Advisory Opinion Requested by:
City of Holladay
Local Government Entity:
City of Holladay
Applicant for Land Use Approval:
The Greek Orthodox Church of Greater Salt Lake
Enforcement of Conditions Placed on Original Conditional Use Permit.
March 31, 2008
Opinion Authored By:
Elliot R. Lawrence, Attorney,
Office of the Property Rights Ombudsman
Summary of Advisory Opinion
The Utah Code imposes a seven-year statute of limitation on actions by government entities based on title to real property. The seven-year statute of limitation expired long ago. Therefore, it is far too late for the City or Salt Lake County to file a suit seeking dedication of the property. However, the City or County may claim ownership of the property through adverse possession.
The property in question has been used continuously as part of a public roadway for the statutorily required period. Therefore, the property is subject to a public right-of-way. The Church cannot make any use of or alteration to the property that would interfere with the public’s use as a roadway.

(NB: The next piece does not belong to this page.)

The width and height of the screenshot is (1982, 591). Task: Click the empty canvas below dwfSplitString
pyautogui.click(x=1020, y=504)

A request for an advisory opinion may be filed at any time prior to the rendering of a final decision by a local land use appeal authority under the provisions of § 13-43-205 of the Utah Code. The opinion is meant to provide an early review, before any duty to exhaust administrative remedies, of significant land use questions so that those involved in a land use application or other specific land use disputes can have an independent review of an issue. It is hoped that such a review can help the parties avoid litigation, resolve differences in a fair and neutral forum, and understand the relevant law. The decision is not binding, but, as explained at the end of this opinion, may have some effect on the long-term cost of resolving such issues in the courts.

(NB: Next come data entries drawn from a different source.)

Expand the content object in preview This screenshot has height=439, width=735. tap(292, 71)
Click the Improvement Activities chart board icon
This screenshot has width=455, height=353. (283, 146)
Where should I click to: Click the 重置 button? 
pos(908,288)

The request for this Advisory Opinion was received from the City of Holladay on February 4, 2008. A letter with the request attached was sent via certified mail, return receipt requested, to Nick Varanakis, Greek Orthodox Church of Greater Salt Lake, at 5335 Highland Drive, Holladay, Utah 84117. The return receipt was signed and was received on February 5, 2008, indicating that the Church had received it. Representatives from the Church and the City met with the Office of the Property Rights Ombudsman on January 29, 2008, where this Request and the underlying issue were discussed. A response from attorney Kevin Anderson, of Anderson Call, on behalf of the Church was received on March 10, 2008.
The following documents and information with relevance to the issue involved in this advisory opinion were reviewed prior to its completion:
- Request for an Advisory Opinion received February 4, 2008 by the Office of the Property Rights Ombudsman, prepared by H. Craig Hall, attorney for the City of Holladay.
- Response received March 10, 2008 from Kevin Anderson, Attorney for the Greek Orthodox Church of Greater Salt Lake.
The Greek Orthodox Church owns property located at 5335 S. Highland Drive in Holladay, Utah. Construction of the church building was approved in 1968, by Salt Lake County. When the Church first sought approval for construction in 1968, the County required dedication of a seven-foot strip of the Church’s property along Highland Drive as a condition of approval for the building. For unknown reasons, no formal dedication nor other title transfer of the property occurred. Nevertheless the curb was set back seven feet, and the roadway was eventually widened in accordance with the dedication requirement.
In 1998, the Church sought approval from the County to expand its parking lot. The Salt Lake County Planning Commission granted approval for the expansion, provided the Church dedicate to the County property located “40 feet from the centerline of Highland Drive.” This dedication would have included the seven feet requested in 1968. Although that dedication condition was also not enforced, the parking lot was expanded. The seven-foot strip was unaffected by the parking lot expansion, and remained part of the roadway.
The City of Holladay incorporated in 1999, and thereafter the Church property formally came under the City’s jurisdiction. In 2006, the Church applied to the City for a conditional use permit to construct a pavilion within the park area on its property. The City of Holladay granted approval, with ten conditions. One of those conditions was again “dedication of 40 feet from the center line of Highland Drive.” This represented the dedication requirement from the original 1968 conditional use permit. In a separate Advisory Opinion issued on February 13, 2008, the Office of the Property Rights Ombudsman determined that the City could not require dedication of the seven-foot strip as a condition for approval of the pavilion. The Ombudsman Office concluded that the City had not shown how dedication of the roadway was roughly proportional to the impact of the pavilion, and so the condition was not a proper exaction. As that opinion was being prepared, the City requested this Opinion, which focuses on whether the original permit condition may still be enforced. According to information received, the City has since dropped the road dedication requirement as a condition of approval of the pavilion.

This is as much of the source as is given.